If the memory is mapped as "cacheable" or "write-combinable" then it could be the MMU combining the two single-word writes into a double-word write. – Gloss 20/5, 2021 at 9:14

@EricPostpischil Working on it. Making scripts to filter out possible occurrences. Project build system is resisting :-( – Theocracy 20/5, 2021 at 10:49

@Kaka Now looking like it does in vendor API. – Theocracy 20/5, 2021 at 10:53

@IanAbbott Hardware vendor report explicitly states a list of instructions. Might be relevant for someone else though. Good point. – Theocracy 20/5, 2021 at 10:54

@EricPostpischil Checked. Compiler does not coalesce such writes. Although, I have not considered -lto... The project toolchain and build system is not very supportive for getting assembler after linking, so not gonna test any further. Will trust in community consensus and vendor support channels that it won't happen. – Theocracy 21/5, 2021 at 9:4

The behavior of volatile seems to be up to the implementation, partly because of a curious sentence which says: "What constitutes an access to an object that has volatile-qualified type is implementation-defined".

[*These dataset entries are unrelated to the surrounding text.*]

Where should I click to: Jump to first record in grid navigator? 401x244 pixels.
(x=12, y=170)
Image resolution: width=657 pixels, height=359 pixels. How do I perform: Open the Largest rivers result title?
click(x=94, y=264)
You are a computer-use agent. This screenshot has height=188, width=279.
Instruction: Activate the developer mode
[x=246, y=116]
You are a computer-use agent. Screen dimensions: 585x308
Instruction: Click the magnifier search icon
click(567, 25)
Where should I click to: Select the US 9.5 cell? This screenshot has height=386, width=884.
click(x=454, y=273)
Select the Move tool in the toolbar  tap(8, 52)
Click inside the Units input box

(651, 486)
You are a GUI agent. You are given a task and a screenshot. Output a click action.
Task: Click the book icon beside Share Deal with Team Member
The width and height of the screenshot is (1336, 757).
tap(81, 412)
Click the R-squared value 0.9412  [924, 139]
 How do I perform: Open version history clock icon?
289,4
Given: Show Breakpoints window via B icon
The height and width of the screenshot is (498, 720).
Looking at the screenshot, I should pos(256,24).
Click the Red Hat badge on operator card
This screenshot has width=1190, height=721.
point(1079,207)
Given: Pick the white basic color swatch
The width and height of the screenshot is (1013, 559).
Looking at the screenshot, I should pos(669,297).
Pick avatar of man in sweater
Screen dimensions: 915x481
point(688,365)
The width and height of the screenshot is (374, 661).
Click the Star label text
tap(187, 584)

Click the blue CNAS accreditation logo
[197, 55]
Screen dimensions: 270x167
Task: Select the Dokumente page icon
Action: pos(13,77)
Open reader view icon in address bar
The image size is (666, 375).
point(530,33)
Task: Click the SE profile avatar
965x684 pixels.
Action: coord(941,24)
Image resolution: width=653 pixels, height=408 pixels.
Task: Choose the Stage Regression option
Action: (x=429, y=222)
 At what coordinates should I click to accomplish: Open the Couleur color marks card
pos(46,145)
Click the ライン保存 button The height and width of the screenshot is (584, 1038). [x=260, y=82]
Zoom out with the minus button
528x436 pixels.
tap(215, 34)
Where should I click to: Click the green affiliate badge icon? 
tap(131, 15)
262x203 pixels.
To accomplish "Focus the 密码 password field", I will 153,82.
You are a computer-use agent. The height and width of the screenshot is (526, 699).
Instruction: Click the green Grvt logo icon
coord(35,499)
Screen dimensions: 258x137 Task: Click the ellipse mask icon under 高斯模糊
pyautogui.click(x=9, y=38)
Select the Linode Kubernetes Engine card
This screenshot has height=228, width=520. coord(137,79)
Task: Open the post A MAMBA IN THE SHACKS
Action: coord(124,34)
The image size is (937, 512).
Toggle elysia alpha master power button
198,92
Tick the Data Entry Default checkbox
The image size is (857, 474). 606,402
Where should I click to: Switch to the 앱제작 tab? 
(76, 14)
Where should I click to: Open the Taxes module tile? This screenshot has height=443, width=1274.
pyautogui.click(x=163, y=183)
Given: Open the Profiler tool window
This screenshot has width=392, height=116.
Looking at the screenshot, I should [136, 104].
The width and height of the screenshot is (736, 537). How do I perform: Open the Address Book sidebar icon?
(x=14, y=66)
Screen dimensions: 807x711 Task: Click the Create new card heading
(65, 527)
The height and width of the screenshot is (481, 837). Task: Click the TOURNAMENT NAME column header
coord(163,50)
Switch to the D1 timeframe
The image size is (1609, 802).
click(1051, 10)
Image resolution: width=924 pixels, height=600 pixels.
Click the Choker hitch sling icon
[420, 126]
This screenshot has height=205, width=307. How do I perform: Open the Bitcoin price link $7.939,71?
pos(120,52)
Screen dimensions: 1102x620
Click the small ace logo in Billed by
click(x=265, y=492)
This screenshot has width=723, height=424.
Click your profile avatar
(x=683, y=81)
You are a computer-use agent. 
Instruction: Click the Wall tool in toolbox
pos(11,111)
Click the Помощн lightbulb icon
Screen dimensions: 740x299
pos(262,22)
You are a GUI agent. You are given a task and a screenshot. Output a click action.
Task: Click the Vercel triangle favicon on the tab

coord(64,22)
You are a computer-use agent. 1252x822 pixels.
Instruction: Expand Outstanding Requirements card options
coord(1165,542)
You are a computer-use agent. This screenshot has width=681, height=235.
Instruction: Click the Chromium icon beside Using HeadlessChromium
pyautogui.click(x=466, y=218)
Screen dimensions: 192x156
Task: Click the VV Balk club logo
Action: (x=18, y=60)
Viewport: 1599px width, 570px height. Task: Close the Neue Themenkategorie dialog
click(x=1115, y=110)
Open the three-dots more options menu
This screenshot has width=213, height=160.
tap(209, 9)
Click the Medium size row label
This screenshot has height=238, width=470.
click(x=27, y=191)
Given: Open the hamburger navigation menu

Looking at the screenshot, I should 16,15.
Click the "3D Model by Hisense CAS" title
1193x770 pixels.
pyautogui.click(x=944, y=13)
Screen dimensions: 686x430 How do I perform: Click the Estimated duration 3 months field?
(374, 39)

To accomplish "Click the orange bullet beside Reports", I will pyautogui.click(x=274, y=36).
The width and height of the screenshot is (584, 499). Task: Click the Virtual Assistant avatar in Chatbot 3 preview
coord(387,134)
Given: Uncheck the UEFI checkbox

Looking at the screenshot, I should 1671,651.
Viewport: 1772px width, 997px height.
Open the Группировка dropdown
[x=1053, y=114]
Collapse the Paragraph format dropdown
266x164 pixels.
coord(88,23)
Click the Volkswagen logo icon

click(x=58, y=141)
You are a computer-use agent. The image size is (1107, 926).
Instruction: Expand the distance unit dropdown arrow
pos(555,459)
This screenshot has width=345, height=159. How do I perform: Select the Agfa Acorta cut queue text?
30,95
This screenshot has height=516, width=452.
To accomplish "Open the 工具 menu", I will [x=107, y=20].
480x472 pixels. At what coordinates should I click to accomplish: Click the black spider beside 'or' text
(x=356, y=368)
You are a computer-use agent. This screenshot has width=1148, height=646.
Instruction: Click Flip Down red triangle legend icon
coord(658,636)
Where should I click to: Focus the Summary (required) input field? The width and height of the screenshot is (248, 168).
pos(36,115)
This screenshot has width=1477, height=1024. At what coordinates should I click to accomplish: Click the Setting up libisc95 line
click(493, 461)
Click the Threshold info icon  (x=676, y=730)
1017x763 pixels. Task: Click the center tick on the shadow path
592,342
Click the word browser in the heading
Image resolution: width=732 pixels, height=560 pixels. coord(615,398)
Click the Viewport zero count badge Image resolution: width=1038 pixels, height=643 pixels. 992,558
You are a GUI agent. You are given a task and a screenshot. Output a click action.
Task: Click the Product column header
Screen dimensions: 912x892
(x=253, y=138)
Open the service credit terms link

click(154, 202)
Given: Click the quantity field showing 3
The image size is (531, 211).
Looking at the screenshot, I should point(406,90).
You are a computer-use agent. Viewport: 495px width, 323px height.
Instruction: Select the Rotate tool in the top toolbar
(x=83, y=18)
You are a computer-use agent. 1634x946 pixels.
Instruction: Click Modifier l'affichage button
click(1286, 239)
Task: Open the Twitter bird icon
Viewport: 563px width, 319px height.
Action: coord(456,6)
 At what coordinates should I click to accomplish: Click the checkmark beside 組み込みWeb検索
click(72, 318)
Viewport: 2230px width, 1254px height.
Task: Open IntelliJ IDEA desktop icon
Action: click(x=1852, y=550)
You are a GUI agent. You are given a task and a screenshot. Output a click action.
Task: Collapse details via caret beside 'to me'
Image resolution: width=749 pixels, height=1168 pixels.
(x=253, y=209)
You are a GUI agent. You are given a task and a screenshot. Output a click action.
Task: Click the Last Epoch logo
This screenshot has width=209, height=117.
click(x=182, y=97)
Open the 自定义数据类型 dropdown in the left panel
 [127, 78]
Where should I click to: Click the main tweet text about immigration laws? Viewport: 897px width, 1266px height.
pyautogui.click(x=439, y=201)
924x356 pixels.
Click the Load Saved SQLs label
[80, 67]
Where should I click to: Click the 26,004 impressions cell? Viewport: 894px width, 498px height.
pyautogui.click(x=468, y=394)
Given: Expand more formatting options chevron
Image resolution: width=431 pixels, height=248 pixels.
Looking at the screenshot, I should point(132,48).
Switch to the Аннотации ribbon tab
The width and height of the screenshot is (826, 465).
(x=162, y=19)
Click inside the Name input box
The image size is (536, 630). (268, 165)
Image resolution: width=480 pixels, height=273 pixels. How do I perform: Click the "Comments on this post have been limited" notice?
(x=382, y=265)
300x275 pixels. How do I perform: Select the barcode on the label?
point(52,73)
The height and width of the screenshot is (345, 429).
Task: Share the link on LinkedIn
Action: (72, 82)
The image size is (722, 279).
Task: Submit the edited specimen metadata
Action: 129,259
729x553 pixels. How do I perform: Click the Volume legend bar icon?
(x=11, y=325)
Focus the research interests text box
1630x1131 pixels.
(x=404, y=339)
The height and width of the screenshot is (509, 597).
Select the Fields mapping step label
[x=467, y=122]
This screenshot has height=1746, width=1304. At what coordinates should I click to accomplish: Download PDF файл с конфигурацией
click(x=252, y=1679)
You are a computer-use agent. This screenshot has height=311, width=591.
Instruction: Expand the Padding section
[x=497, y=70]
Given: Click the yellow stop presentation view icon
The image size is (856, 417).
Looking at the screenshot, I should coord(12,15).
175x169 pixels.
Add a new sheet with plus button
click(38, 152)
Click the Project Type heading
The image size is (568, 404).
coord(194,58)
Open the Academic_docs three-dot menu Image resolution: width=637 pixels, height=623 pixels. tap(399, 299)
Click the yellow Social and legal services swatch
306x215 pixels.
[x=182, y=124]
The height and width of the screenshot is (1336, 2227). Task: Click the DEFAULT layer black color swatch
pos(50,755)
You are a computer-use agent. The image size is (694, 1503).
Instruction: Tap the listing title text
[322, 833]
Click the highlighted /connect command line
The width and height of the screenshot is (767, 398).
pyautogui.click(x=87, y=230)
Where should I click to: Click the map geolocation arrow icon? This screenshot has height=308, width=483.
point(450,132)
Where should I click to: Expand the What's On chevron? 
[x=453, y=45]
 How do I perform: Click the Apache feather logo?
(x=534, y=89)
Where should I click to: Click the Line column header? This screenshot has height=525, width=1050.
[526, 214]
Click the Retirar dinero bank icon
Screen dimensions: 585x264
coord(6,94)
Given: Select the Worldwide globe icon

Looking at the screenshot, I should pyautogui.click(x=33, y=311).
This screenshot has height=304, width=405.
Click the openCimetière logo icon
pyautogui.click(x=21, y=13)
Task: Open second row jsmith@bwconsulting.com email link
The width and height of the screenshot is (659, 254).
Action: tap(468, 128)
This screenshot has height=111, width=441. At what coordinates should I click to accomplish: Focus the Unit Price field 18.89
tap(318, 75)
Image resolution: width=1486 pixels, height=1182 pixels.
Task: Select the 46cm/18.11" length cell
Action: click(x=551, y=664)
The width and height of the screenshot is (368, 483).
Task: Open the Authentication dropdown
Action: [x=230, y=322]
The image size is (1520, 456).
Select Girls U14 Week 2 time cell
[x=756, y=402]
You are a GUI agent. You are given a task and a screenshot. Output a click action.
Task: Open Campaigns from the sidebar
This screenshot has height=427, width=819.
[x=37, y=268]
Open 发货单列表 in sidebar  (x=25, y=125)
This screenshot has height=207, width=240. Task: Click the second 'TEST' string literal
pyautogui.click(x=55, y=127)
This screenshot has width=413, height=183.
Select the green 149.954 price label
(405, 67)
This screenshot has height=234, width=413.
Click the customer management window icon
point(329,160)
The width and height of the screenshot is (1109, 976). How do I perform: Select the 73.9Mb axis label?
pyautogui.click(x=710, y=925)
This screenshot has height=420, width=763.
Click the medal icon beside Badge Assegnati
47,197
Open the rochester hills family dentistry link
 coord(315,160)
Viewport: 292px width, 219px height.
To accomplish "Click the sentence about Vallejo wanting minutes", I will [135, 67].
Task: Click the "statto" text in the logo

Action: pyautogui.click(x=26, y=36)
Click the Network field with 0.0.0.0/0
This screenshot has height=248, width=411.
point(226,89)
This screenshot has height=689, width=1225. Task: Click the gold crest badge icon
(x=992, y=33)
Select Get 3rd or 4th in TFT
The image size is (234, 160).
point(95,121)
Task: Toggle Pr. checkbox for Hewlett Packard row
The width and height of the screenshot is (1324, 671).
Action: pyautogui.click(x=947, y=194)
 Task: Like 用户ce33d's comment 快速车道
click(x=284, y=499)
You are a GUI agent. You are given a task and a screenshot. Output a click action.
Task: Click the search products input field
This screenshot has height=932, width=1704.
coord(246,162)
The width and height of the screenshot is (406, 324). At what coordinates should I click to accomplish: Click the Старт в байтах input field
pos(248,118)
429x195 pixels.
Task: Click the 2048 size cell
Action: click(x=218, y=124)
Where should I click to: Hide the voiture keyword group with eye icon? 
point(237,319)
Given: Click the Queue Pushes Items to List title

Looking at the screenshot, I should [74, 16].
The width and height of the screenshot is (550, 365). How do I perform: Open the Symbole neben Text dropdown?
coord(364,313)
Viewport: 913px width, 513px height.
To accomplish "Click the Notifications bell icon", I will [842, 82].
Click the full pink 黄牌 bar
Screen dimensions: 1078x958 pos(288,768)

In ISO C 99, section 5.1.2.3, there is also:

3 In the abstract machine, all expressions are evaluated as specified by the semantics. An actual implementation need not evaluate part of an expression if it can deduce that its value is not used and that no needed side effects are produced (including any caused by calling a function or accessing a volatile object).

So although requirements are given that a volatile object must be treated in accordance with the abstract semantics (i.e not optimized), curiously, the abstract semantics itself allows for the elimination of dead code and data flows, which are examples of optimizations!

I'm afraid that to know what volatile will and will not do, you have to go by your compiler's documentation.

Dishonesty answered 21/5, 2021 at 22:24 Comment(2)

Made me look deeper into vendor docs. Found this in section describing implementation defined behavior: "What constitutes an access to an object that has volatile-qualified type (6.7.3)." - Any reference to an object with volatile type results in an access. The order in which volatile objects are accessed is defined by the order expressed in the source code. References to non-volatile objects are scheduled in arbitrary order, within the constraints given by dependencies. (Followed by a paragraph on how passing a flag to the compiler makes any volatile access a memory barrier!) – Theocracy 25/5, 2021 at 7:51

@Theocracy About the original question: if you have a program which depends on writes to that structure not being coalesced, it is unlikely you are working in the realm of portable ISO C. On the other hand, there are a couple of required uses of volatile in strictly conforming programs: use of volatile sig_atomic_t in an asynchronous signal handler,and using volatile on the local variables of a function which are modified between context being saved with setjmp and restored with longjmp. As far as standard C is concerned, we can regard volatile as existing for those situations. – Dishonesty 25/5, 2021 at 8:24

No, the compiler is absolutely not allowed to optimize those two writes into a single double word write. It's kind of hard to quote the standard since the part regarding optimizations and side effects is so fuzzily written. The relevant parts are found in C17 5.1.2.3:

The semantic descriptions in this International Standard describe the behavior of an abstract machine in which issues of optimization are irrelevant.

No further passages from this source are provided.